Before anything else, drop the pictures; then return exactly the lines from the top of the listing through the line with "Viewport: 2050px width, 1296px height.".

- - -

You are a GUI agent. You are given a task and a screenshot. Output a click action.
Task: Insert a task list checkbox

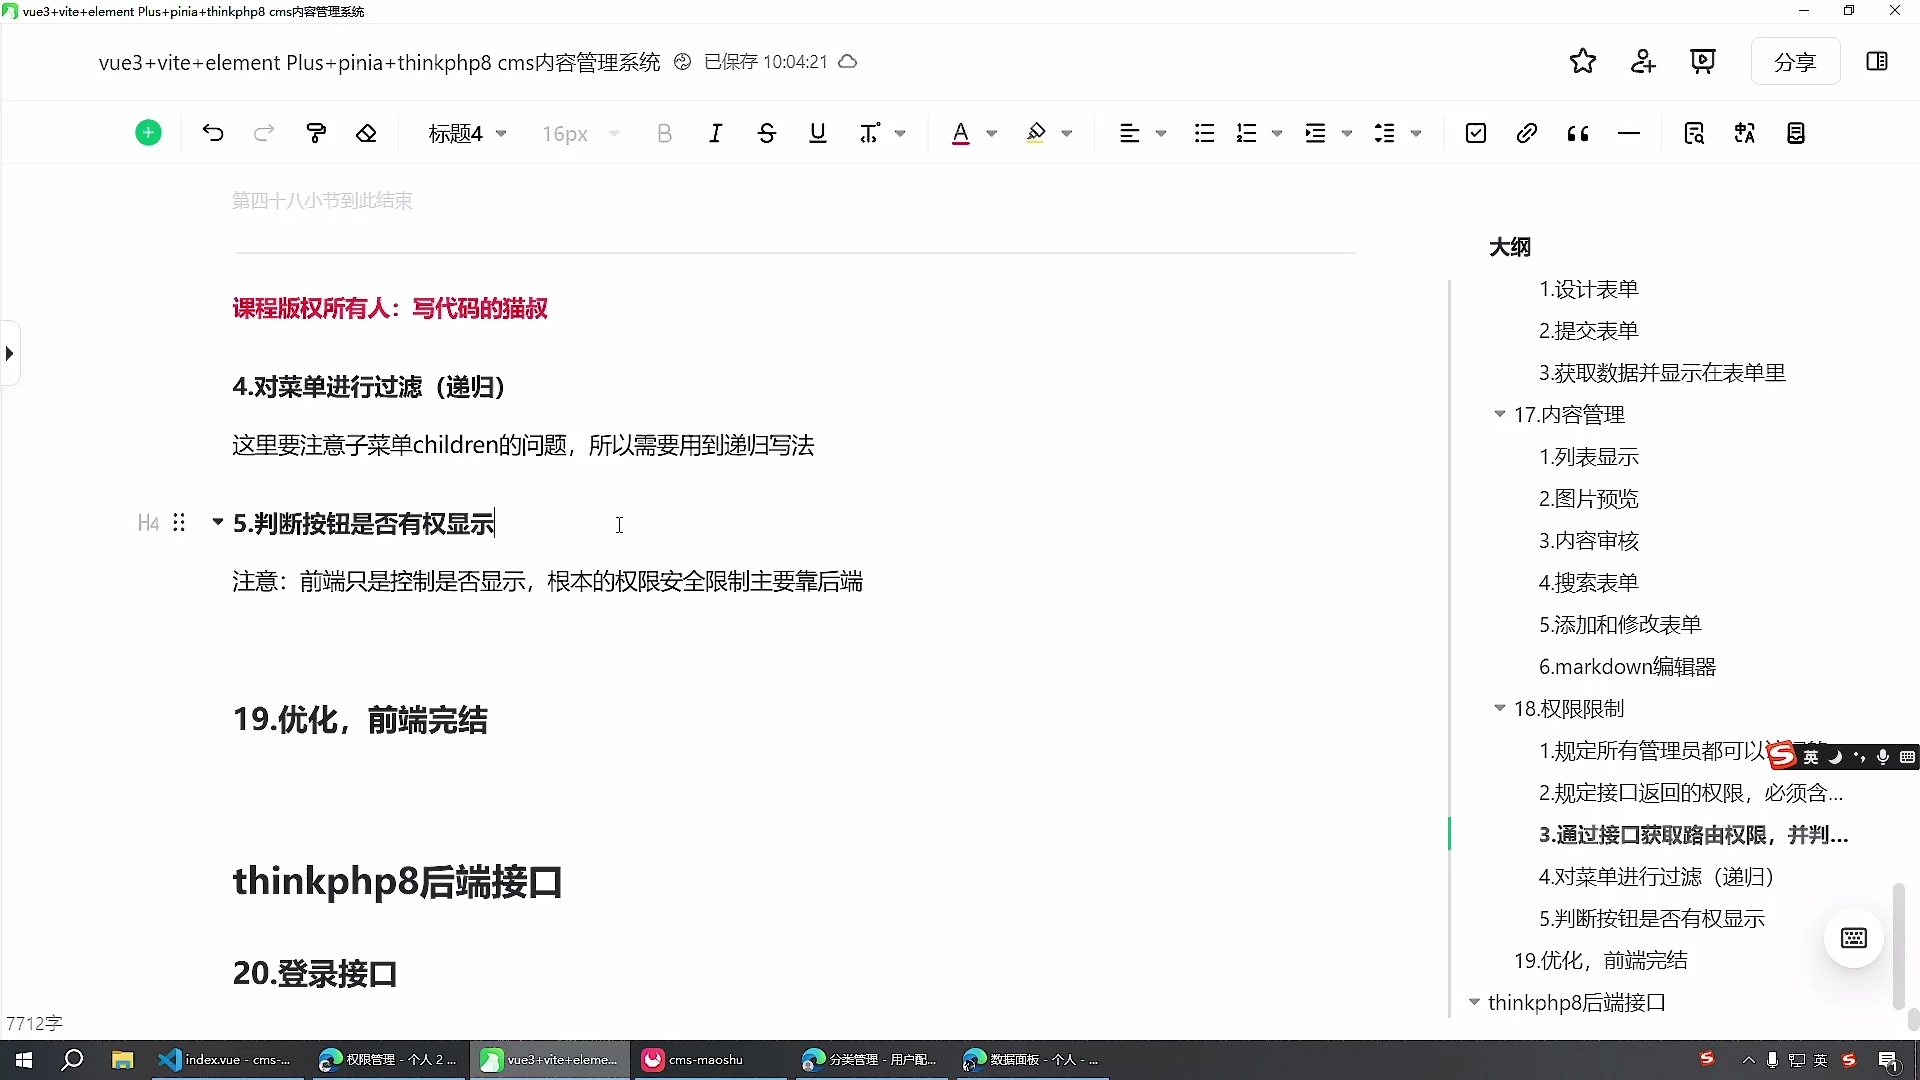coord(1476,133)
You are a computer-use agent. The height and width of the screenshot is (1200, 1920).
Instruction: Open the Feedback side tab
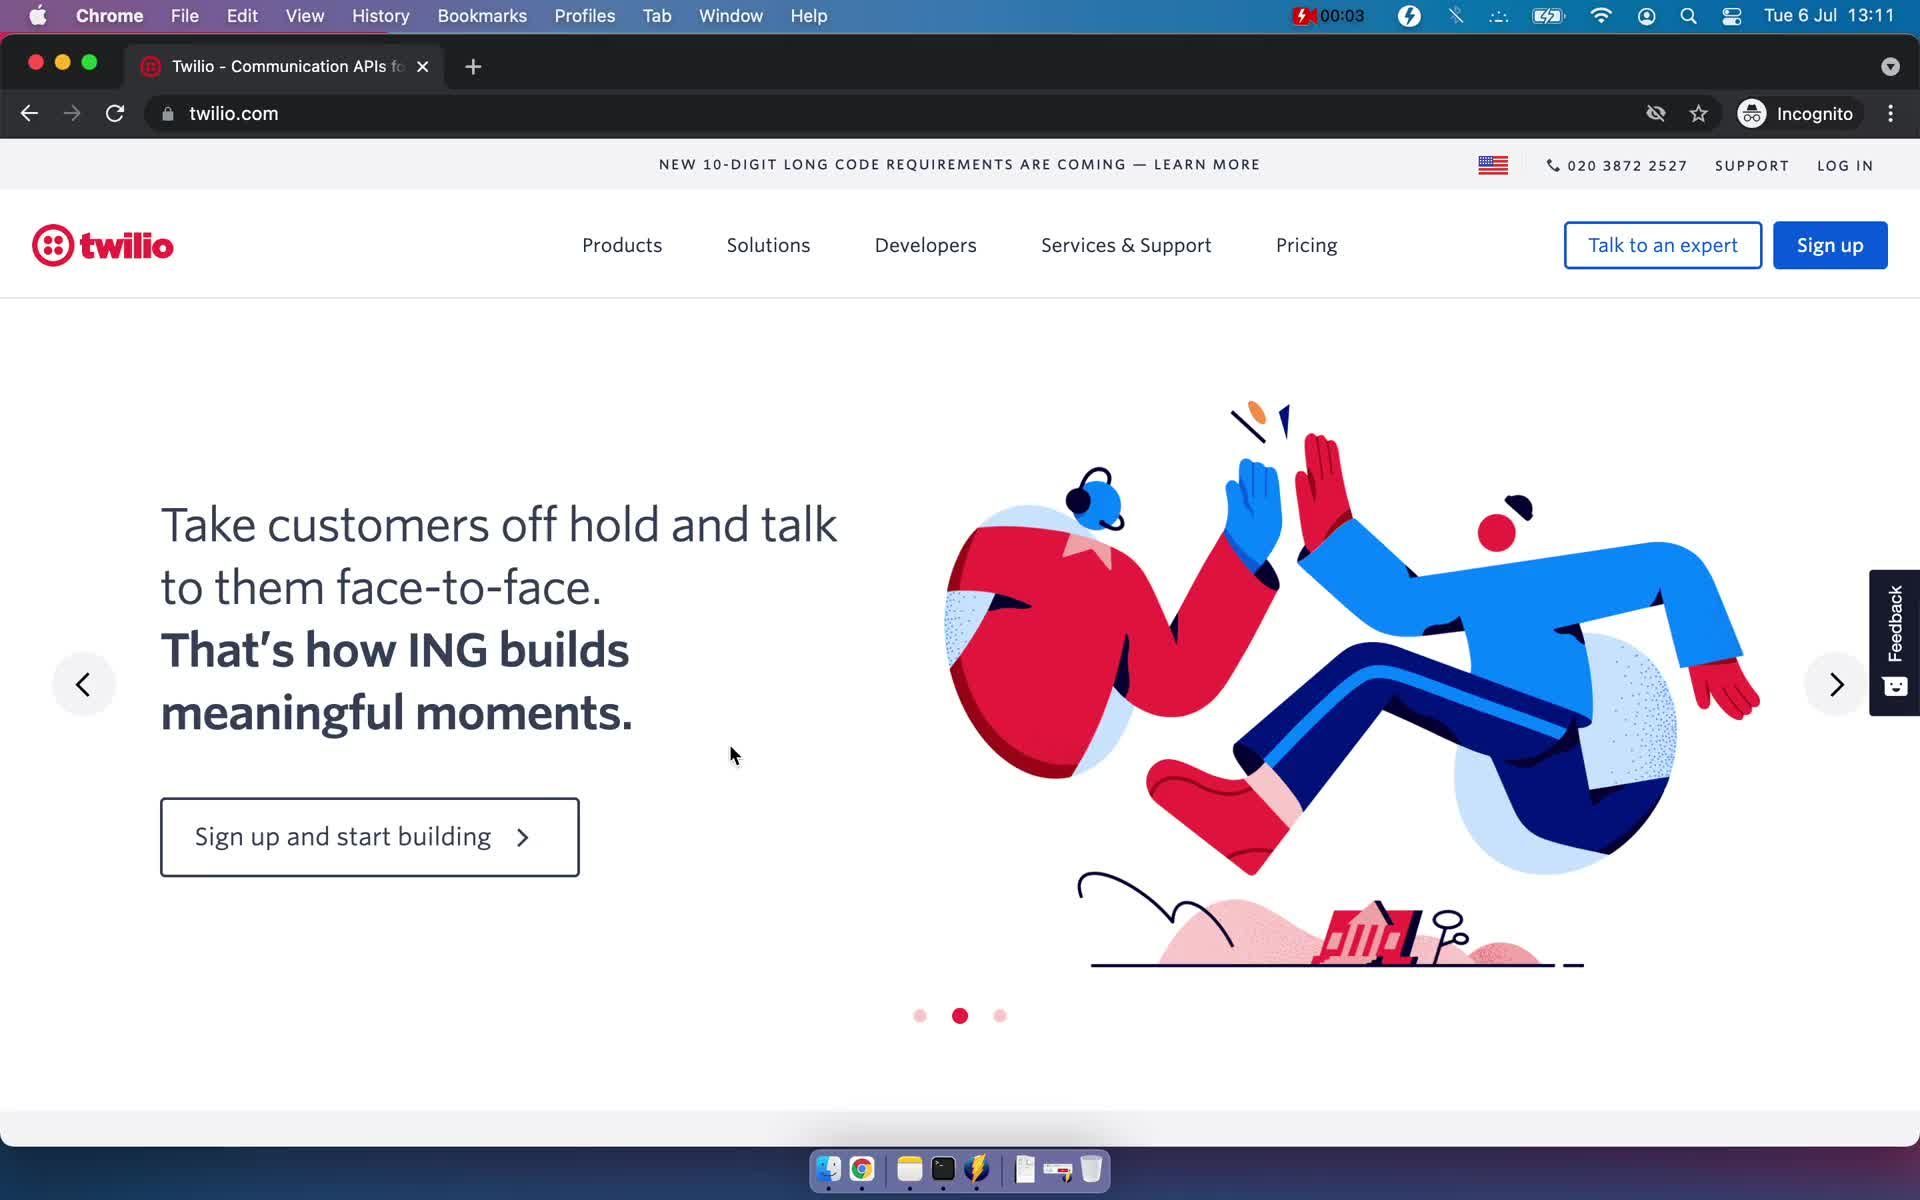1894,642
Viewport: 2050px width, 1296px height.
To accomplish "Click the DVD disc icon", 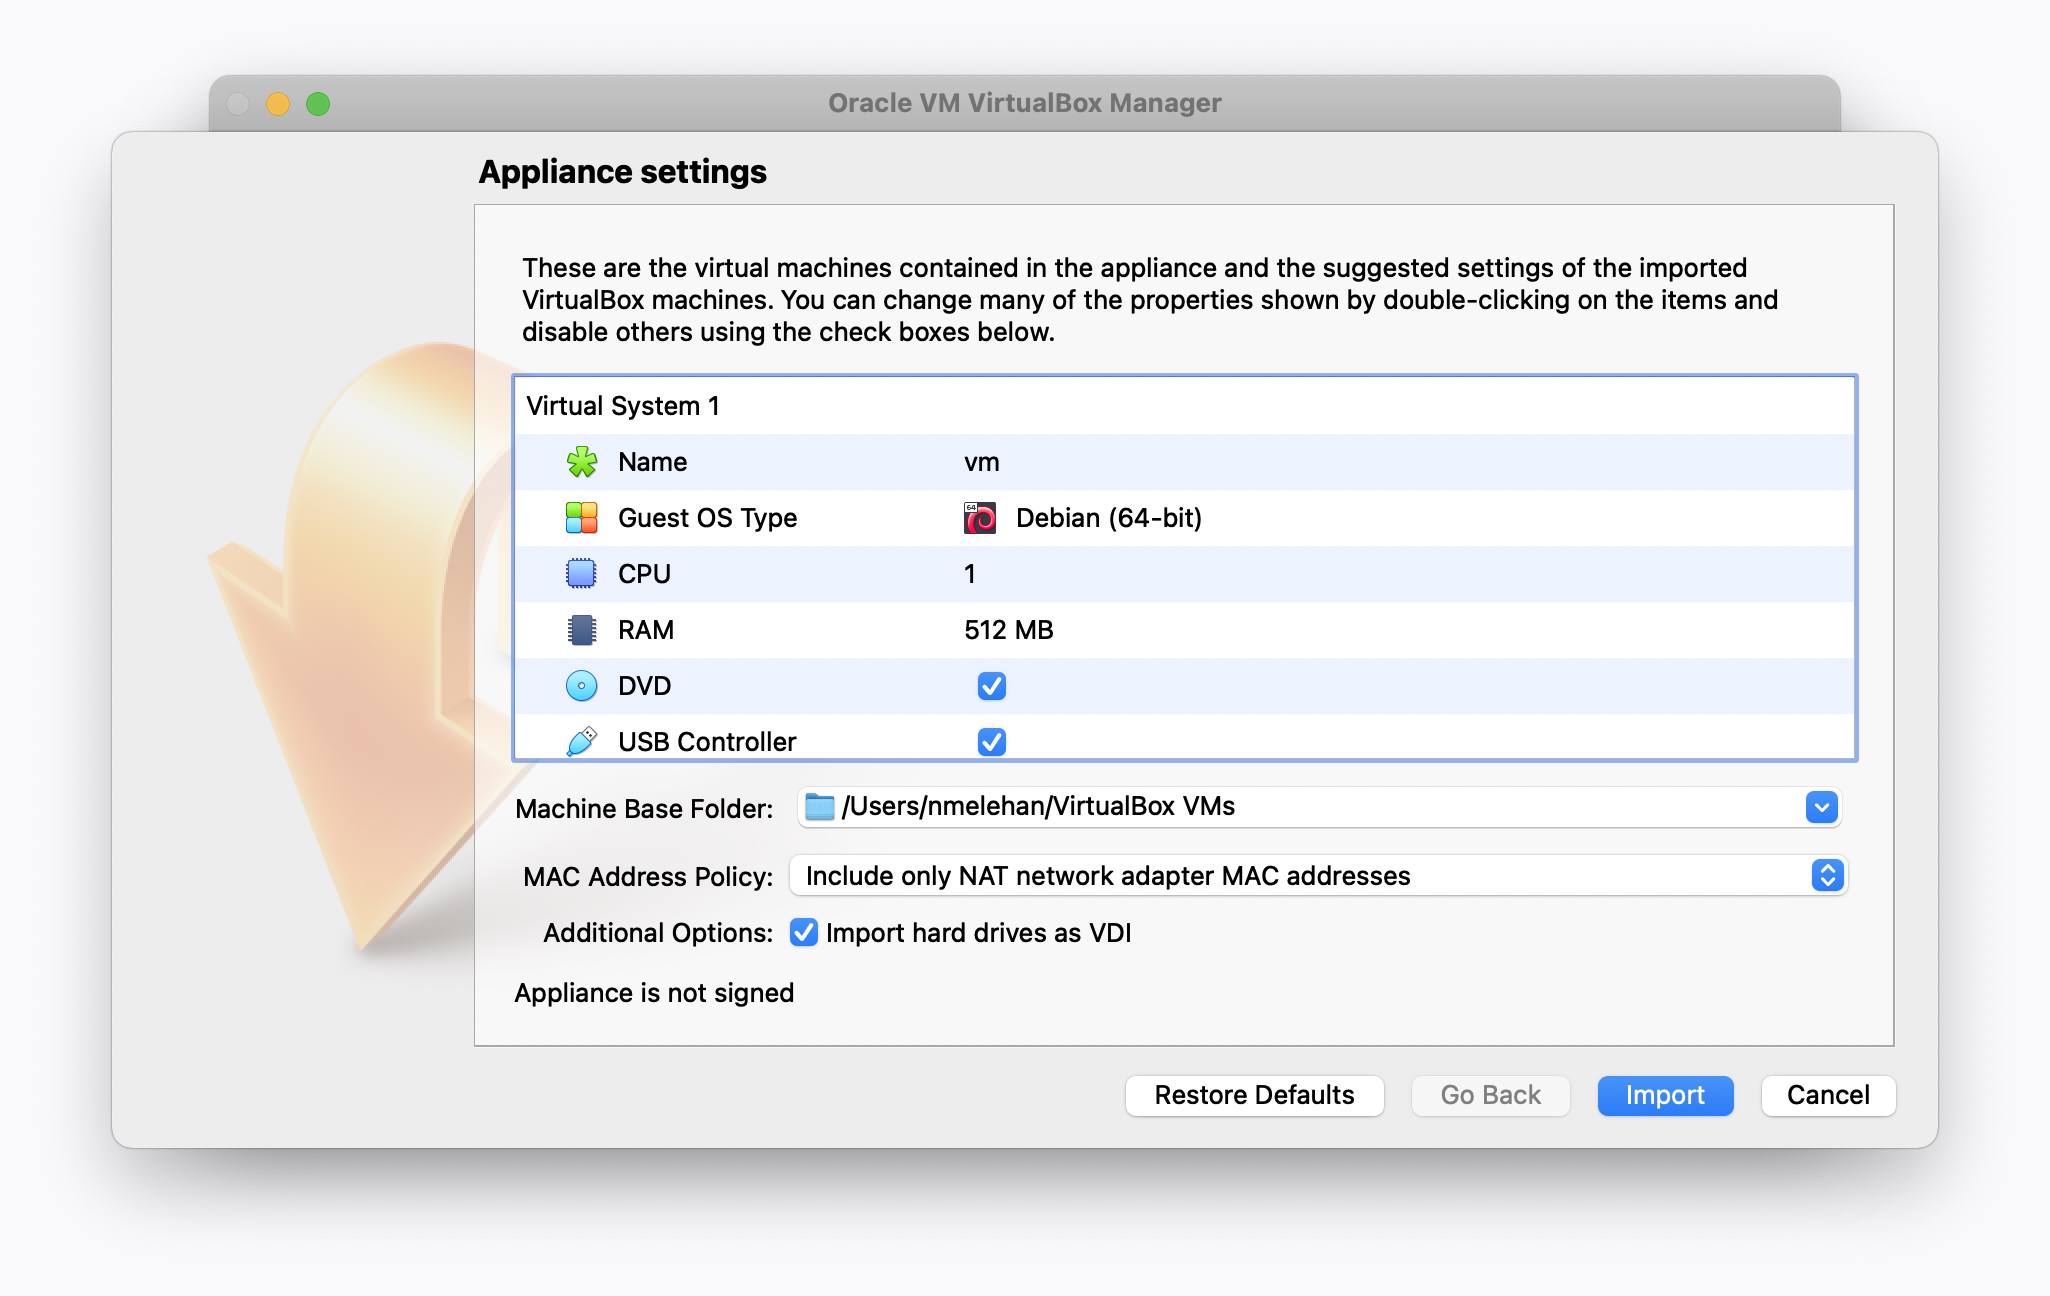I will 582,686.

- - -

> **ANSWER TO THIS EXERCISE**
You are a GUI agent. You are given a task and a screenshot. Output a click action.
Task: Insert a task list checkbox

coord(1476,133)
You are a computer-use agent. The height and width of the screenshot is (1200, 1920).
Instruction: Open the Feedback side tab
1894,642
Viewport: 2050px width, 1296px height.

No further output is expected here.